Bu adam kendisiyle irtibat kuranlara geri dönüş yaparak bir şekilde parayı hazırlamalarını ima etmiş. Abbas Bey, mülakat sınavlarında gerçekten böyle bir şeyin olması mümkün mü?
İnsanların hakları, emekleri, çabaları doğru kişiye ödemesi yapıldıktan sonra gasp edilebilir mi?
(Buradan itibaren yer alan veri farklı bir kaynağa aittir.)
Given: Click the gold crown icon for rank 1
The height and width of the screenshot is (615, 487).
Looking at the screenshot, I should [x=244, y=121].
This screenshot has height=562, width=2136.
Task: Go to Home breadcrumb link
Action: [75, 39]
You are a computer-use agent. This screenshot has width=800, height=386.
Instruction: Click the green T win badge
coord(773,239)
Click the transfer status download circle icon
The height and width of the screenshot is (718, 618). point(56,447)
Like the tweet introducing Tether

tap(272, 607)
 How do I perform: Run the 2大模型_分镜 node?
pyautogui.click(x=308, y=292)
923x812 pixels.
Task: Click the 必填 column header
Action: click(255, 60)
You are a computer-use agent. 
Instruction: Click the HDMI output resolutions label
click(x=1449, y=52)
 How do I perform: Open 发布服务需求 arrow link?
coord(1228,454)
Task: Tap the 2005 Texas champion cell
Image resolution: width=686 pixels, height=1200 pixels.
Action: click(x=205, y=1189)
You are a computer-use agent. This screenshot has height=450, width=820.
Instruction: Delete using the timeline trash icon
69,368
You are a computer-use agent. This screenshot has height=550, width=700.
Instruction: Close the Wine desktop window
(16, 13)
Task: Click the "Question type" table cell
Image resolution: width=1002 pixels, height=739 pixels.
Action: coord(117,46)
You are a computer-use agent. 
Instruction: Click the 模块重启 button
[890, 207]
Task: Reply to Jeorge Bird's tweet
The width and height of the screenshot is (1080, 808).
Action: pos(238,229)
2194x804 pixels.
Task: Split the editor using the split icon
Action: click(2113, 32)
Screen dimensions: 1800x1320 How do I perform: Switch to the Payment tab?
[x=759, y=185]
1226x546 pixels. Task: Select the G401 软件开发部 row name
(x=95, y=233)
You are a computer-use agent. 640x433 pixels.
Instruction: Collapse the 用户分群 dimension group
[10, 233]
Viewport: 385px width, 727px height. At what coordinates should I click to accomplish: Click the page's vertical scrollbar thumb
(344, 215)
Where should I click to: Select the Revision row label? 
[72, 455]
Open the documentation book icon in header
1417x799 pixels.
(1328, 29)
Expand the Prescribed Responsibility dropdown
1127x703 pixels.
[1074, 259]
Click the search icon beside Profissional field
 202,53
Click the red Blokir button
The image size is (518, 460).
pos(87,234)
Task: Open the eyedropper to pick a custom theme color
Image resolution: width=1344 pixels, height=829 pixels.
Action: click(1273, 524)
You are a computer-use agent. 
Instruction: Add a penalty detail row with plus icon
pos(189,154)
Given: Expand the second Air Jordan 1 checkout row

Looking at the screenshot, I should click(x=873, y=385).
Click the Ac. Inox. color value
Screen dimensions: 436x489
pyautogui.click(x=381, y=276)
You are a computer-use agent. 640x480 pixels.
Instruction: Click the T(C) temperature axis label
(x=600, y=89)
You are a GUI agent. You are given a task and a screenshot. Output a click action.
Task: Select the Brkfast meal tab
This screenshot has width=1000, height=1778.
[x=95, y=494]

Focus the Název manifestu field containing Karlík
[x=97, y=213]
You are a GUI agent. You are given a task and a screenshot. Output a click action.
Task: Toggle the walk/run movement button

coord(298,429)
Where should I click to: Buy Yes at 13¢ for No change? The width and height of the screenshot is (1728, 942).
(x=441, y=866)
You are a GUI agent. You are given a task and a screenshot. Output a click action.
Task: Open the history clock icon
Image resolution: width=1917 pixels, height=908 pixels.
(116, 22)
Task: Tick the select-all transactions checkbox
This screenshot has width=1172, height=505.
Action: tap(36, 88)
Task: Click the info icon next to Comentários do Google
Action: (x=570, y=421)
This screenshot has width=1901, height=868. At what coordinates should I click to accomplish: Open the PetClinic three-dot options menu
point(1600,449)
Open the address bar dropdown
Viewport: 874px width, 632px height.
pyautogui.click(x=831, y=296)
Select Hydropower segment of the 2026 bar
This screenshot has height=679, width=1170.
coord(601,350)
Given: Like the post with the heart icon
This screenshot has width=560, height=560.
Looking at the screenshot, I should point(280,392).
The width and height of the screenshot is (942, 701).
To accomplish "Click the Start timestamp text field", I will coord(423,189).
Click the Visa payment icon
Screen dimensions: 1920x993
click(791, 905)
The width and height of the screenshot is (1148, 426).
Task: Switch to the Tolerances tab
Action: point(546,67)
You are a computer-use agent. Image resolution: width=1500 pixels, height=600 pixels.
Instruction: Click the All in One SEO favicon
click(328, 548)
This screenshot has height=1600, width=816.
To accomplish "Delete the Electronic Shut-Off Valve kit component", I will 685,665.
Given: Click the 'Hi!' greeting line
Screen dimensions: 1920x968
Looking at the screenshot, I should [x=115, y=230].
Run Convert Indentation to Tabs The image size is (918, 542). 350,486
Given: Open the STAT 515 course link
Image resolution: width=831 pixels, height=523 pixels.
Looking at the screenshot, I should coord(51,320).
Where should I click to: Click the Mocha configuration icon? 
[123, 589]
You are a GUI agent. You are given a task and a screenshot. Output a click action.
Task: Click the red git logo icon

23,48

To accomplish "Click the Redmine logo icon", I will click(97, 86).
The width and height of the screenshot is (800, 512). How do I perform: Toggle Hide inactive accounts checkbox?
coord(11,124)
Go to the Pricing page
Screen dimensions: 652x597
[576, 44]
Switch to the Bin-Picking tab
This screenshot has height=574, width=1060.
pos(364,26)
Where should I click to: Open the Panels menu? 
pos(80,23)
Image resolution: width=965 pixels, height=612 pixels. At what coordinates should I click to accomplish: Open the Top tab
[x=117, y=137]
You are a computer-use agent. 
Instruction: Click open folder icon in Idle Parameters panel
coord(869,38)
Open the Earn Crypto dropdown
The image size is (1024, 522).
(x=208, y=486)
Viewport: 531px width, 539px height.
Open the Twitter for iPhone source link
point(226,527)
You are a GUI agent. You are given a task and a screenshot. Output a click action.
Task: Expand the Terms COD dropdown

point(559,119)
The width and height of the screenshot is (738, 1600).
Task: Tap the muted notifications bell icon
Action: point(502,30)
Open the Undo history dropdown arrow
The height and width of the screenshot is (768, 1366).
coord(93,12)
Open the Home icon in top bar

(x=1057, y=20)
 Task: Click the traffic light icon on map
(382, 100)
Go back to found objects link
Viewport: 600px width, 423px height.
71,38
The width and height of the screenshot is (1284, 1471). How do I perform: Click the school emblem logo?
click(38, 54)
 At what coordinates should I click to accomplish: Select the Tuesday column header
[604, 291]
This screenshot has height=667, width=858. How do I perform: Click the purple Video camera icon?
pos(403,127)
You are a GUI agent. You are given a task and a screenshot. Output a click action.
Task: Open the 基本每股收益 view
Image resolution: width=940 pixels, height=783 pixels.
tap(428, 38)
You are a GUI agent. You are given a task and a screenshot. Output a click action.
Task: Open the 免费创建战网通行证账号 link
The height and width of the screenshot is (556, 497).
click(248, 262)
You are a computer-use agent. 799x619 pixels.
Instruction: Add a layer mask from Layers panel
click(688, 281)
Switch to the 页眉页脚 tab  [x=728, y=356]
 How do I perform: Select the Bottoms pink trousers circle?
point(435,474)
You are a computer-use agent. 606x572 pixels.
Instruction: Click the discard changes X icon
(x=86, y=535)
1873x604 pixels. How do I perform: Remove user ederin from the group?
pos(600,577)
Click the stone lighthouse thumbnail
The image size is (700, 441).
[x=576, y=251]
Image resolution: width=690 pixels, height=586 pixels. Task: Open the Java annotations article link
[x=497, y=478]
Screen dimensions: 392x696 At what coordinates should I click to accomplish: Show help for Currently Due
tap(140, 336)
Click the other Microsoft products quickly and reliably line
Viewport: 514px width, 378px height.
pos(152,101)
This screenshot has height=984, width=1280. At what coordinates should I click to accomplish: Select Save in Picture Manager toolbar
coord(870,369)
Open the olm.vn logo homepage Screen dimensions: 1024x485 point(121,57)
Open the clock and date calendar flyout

Ya da bu gibi insanlar zaten kazanma potansiyeli olan insanlara umut vererek dolandırıyor mu?..”
Neden ciddiye alınmalı?
Sinek küçük olsa da mide bulandırır derler.
Bu yüzden, zaten tartışmalı olan bu konuda ve özellikle mülakatlarda çok daha dikkatli olmakta yarar var.
Hatta mülakatlar tümüyle kamera kaydı altına alınmalı ki konu yargıya intikal ettiğinde elde deliller olmalı!..
Bu süreçte abartı, yönlendirme ya da yıpratma kampanyaları olmadı mı?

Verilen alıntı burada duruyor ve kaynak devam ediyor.